Pixel coordinate grounding data
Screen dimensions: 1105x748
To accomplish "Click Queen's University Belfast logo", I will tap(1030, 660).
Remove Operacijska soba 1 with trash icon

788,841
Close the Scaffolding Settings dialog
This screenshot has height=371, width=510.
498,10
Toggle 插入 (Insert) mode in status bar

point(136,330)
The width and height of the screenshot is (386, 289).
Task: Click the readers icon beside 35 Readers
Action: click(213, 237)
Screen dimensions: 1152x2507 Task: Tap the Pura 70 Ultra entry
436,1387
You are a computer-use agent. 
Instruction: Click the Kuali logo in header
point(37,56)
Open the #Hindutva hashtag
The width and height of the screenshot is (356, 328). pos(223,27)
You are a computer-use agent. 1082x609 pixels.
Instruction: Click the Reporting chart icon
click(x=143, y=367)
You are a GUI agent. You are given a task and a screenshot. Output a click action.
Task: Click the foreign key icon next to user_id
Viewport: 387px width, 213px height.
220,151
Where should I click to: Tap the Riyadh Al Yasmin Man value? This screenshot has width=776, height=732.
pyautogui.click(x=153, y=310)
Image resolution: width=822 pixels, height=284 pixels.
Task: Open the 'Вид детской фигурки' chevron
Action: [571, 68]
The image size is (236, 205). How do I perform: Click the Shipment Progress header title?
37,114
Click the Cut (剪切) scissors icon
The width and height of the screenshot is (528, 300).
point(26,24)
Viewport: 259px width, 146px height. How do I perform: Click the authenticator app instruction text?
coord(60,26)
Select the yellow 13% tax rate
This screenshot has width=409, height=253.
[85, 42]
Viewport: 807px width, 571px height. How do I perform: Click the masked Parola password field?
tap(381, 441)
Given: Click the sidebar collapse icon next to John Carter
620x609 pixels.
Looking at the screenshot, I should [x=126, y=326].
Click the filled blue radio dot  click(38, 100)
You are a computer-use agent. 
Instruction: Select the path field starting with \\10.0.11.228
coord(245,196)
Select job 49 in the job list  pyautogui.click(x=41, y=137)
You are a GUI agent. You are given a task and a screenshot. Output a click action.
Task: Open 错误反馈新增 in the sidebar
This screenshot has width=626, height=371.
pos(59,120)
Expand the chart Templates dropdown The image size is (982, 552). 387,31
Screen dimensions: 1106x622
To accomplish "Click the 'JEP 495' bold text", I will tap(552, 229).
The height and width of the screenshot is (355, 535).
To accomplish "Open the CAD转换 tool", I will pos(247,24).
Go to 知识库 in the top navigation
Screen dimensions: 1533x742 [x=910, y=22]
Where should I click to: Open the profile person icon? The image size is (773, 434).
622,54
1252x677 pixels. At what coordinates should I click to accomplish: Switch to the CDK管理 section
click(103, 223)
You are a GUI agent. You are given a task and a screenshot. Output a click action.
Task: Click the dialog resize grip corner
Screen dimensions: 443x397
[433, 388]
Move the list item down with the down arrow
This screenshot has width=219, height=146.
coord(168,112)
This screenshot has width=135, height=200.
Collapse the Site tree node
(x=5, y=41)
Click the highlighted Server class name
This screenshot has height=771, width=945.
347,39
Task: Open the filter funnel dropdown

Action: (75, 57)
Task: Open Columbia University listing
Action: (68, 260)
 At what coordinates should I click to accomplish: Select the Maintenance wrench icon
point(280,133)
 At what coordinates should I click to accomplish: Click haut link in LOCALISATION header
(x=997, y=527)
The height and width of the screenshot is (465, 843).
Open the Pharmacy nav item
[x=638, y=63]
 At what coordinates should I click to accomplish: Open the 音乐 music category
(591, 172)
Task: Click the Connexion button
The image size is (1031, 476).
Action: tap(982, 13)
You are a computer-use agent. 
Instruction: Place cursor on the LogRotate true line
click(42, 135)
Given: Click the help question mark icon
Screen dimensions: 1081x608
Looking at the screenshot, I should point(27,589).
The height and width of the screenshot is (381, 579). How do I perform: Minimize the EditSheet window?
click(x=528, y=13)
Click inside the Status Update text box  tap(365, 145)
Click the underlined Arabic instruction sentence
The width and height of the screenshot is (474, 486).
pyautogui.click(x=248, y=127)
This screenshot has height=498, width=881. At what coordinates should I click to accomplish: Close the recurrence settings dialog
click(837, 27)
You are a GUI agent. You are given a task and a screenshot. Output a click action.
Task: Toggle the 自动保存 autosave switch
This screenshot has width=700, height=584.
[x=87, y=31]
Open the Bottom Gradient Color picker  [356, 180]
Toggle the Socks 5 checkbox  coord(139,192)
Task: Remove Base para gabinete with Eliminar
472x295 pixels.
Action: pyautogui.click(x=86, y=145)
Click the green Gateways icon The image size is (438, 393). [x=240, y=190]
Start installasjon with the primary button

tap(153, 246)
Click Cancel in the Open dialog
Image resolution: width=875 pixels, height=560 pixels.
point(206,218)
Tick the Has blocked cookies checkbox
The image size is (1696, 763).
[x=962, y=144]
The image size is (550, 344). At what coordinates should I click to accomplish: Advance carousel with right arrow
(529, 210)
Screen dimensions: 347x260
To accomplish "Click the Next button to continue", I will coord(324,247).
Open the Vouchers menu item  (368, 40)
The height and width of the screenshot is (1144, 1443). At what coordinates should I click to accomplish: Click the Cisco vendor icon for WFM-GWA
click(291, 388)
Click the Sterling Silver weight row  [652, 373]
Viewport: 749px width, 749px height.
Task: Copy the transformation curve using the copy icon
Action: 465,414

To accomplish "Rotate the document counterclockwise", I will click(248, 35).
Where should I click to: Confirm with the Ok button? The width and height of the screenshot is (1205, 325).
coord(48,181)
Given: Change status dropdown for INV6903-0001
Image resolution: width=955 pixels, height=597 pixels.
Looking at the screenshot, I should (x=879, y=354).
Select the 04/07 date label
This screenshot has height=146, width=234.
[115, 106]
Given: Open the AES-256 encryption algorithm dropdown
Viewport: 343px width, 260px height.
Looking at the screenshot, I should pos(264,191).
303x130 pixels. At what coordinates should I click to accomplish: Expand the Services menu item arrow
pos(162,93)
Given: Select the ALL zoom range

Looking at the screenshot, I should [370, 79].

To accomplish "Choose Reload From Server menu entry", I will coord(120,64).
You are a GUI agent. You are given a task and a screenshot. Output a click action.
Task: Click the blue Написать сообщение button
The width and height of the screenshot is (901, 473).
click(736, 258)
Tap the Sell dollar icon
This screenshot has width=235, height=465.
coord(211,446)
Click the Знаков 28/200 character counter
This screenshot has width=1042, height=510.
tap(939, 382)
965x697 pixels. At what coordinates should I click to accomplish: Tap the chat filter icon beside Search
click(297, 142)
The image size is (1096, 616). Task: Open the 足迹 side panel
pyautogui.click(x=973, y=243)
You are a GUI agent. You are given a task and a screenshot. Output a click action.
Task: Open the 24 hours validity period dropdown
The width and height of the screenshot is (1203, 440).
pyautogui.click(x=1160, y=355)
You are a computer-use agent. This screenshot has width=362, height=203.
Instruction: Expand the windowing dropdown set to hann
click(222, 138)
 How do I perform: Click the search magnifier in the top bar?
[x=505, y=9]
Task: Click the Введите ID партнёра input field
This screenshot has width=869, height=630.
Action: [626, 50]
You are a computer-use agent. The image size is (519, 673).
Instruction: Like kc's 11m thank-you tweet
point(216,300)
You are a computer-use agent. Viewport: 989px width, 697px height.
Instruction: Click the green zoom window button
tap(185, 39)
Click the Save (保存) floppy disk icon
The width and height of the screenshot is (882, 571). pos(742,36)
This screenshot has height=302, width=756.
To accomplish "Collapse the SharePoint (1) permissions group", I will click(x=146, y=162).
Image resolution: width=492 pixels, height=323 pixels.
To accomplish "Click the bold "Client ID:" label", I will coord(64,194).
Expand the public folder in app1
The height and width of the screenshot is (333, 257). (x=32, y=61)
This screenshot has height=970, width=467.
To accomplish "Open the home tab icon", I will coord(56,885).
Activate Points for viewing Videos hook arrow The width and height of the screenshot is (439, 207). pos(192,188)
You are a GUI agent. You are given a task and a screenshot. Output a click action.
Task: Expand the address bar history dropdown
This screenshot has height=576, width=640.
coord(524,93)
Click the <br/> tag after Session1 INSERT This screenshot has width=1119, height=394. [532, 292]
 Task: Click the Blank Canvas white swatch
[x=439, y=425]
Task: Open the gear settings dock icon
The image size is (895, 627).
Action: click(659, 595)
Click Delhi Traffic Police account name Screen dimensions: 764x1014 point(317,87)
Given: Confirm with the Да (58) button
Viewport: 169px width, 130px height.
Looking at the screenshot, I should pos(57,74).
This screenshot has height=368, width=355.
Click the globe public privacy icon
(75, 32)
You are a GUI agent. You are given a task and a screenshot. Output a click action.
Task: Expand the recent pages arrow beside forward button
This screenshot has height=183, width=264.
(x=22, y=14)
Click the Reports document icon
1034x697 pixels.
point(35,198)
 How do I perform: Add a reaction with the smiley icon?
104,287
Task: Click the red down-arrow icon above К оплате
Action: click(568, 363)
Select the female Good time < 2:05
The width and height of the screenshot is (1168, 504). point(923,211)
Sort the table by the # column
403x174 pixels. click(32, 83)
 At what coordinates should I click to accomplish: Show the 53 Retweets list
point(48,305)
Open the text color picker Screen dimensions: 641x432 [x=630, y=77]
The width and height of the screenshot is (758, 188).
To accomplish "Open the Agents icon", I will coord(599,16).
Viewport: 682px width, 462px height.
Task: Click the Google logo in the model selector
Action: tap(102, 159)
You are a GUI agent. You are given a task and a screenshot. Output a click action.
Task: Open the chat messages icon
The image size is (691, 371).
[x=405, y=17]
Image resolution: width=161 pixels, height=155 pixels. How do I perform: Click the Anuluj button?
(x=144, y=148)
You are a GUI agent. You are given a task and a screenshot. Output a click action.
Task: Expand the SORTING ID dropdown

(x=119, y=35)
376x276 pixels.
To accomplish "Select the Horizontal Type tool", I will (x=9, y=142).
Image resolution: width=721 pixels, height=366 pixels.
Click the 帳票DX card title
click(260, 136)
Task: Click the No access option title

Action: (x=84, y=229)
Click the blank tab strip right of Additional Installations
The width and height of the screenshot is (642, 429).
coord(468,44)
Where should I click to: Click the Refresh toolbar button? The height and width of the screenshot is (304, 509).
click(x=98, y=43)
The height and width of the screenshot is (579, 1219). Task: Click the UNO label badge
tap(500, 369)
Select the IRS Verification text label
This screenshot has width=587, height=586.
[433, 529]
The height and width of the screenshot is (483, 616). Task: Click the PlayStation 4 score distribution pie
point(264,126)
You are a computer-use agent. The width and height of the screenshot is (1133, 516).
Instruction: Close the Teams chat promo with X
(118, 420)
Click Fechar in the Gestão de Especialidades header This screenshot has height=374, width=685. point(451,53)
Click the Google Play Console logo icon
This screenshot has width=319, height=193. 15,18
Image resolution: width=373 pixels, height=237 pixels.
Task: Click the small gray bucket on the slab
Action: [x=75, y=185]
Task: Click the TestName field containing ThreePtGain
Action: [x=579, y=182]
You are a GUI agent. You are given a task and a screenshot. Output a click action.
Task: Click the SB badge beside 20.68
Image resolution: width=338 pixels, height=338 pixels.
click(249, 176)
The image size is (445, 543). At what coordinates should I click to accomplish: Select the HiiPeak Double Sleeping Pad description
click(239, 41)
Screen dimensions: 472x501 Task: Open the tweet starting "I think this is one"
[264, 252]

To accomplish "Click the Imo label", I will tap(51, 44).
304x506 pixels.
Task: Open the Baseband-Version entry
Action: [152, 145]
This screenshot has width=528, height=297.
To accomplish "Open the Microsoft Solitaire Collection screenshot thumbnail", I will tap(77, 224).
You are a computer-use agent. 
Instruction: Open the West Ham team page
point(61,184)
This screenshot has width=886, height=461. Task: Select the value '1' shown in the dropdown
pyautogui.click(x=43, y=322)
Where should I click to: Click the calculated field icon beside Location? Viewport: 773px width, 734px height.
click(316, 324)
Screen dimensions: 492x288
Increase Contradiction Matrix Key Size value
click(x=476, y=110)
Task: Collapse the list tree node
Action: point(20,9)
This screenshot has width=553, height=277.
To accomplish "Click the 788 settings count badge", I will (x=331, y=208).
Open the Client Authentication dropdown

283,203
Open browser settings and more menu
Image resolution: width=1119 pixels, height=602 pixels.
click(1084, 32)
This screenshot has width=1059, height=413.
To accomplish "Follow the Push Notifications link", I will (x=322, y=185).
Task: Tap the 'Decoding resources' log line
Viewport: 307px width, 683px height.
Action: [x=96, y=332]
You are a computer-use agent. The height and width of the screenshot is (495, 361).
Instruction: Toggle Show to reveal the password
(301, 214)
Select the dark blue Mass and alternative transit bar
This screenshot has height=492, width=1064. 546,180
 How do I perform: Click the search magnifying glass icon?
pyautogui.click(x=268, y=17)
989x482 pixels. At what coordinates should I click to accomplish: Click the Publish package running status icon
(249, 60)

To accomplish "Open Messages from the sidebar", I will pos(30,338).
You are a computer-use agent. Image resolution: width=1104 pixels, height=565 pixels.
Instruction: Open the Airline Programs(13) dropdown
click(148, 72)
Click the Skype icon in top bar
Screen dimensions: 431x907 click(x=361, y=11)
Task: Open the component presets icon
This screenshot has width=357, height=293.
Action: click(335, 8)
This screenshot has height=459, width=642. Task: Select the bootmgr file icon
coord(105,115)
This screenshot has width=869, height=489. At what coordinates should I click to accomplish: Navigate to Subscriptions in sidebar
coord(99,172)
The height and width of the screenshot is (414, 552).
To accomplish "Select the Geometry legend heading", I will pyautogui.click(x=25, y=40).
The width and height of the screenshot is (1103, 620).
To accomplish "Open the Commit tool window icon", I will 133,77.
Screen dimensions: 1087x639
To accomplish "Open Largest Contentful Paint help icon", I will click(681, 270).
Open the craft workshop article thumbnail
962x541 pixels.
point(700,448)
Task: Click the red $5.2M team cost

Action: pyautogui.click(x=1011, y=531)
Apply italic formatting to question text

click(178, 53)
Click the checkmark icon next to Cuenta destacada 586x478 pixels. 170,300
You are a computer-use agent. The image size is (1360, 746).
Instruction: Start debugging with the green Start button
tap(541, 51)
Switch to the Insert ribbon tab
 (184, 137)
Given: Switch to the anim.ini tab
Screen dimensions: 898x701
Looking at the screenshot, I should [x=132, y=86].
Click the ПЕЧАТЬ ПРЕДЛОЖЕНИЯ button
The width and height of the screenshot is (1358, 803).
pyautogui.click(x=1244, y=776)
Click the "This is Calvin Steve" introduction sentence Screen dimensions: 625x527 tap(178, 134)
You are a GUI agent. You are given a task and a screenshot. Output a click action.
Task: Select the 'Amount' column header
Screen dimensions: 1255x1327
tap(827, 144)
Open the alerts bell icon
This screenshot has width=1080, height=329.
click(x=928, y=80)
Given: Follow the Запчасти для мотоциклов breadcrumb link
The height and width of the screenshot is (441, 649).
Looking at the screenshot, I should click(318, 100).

**ACTION ITEM**
Give back, exactly and with nothing added, the lines from the line containing "Switch to the Insert ribbon tab" through the final line of the records above, both of them included.

**YOUR SOLUTION**
Switch to the Insert ribbon tab
 (184, 137)
Given: Switch to the anim.ini tab
Screen dimensions: 898x701
Looking at the screenshot, I should [x=132, y=86].
Click the ПЕЧАТЬ ПРЕДЛОЖЕНИЯ button
The width and height of the screenshot is (1358, 803).
pyautogui.click(x=1244, y=776)
Click the "This is Calvin Steve" introduction sentence Screen dimensions: 625x527 tap(178, 134)
You are a GUI agent. You are given a task and a screenshot. Output a click action.
Task: Select the 'Amount' column header
Screen dimensions: 1255x1327
tap(827, 144)
Open the alerts bell icon
This screenshot has width=1080, height=329.
click(x=928, y=80)
Given: Follow the Запчасти для мотоциклов breadcrumb link
The height and width of the screenshot is (441, 649).
Looking at the screenshot, I should click(318, 100).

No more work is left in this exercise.